I kind of guess the cause. Please correct me if I’m wrong.

Having turned off all references, I check DOM (whatever the correct technical term is), I don’t see any references there in the DOM.

Now, if I enable references and check the DOM again, there will be an additional span class="references"in the DOM.

Now, the examples above show the differences in the DOM for Bhante Sujato’s translation. By default, it doesn’t include any reference in the DOM. Thus, when the Google’s robot crawled to swallow the data, it wouldn’t capture any references.

Having said that, let’s compare the DOM for Bhikkhu Bodhi’s translation. Let’s see how the DOM looks like with references disabled.
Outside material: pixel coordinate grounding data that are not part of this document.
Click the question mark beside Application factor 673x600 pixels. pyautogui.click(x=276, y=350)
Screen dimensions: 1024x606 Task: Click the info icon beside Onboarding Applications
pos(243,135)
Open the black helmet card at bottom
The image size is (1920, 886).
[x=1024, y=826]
The references are embedded in the default DOM whether I enable/disable references. I suspect this is the cause of the issue. References are included in the default DOM for legacy translations. To verify my assumption, I ran a search on another legacy translation. Bhante Suddhaso’s legacy translation has the same issue:

To fix this issue, I think the default DOM must not include any reference.
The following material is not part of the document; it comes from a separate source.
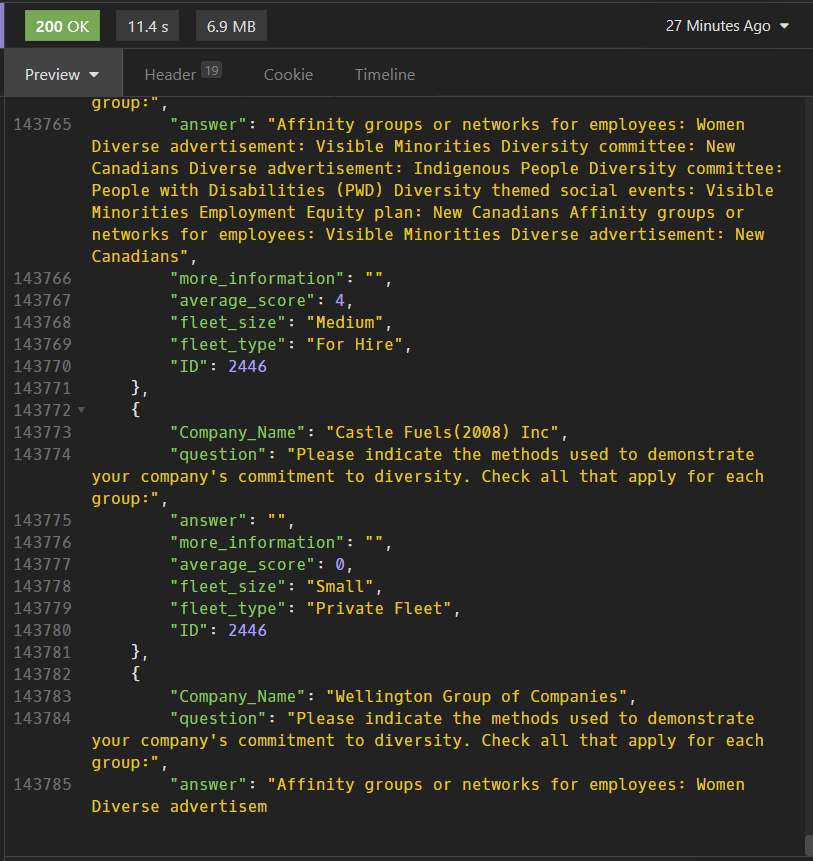This screenshot has height=861, width=813.
Task: Click the average_score value 4
Action: coord(340,300)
Spoken too soon. Chrome suffers from the same issue.

I think you are correct in your diagnosis, and I think DOM is the correct term.
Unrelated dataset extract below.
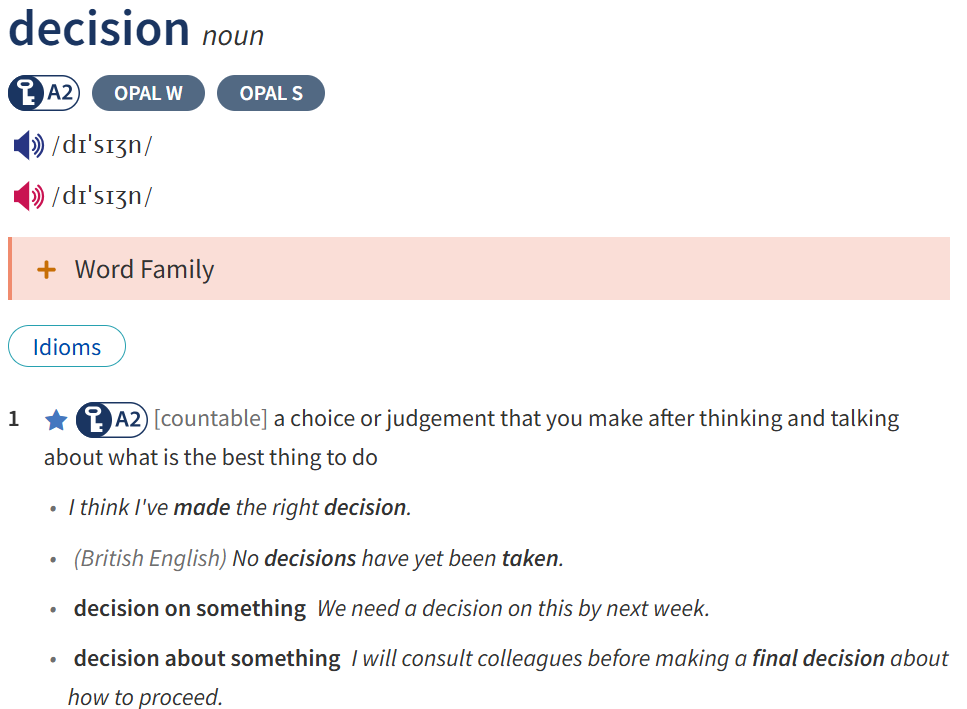This screenshot has height=709, width=967.
Task: Expand the Word Family section
Action: pyautogui.click(x=144, y=269)

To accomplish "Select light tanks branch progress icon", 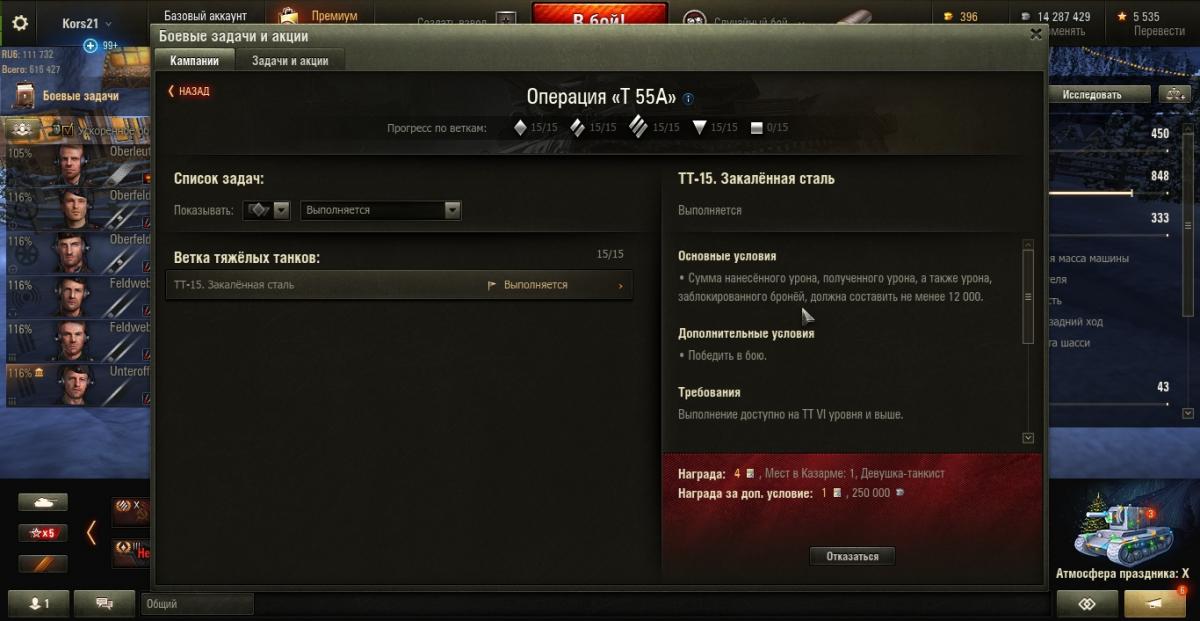I will pyautogui.click(x=520, y=127).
The legacy texts, as I said, are just hard coded html pages. It appears that for them the refs are turned on and off just by css.

It would be up to Bhante @Sujato, but I’m guessing it’s not worth re-doing how the legacy texts are handled in order to have slightly cleaner search result snippets.

Thanks for digging into this!

1 Like

Thank you, Bhante.

I wish I can help but my web development skills is from the era of php and perl (thinking of perl makes me want to puke​:nauseated_face::face_vomiting:).

I’ve heard php is making a comeback, but I don’t think there is a line of it in SuttaCentral. I believe everything is js and Python.

Personally, in the grand scheme of things, I don’t think it’s a big deal to have the ids there. Also, Google is constantly adjusting what they do, so it may resolve itself. That, and this is the kind of thing that maybe pulling on a single thread might cause other things to unravel. :face_with_spiral_eyes:

1 Like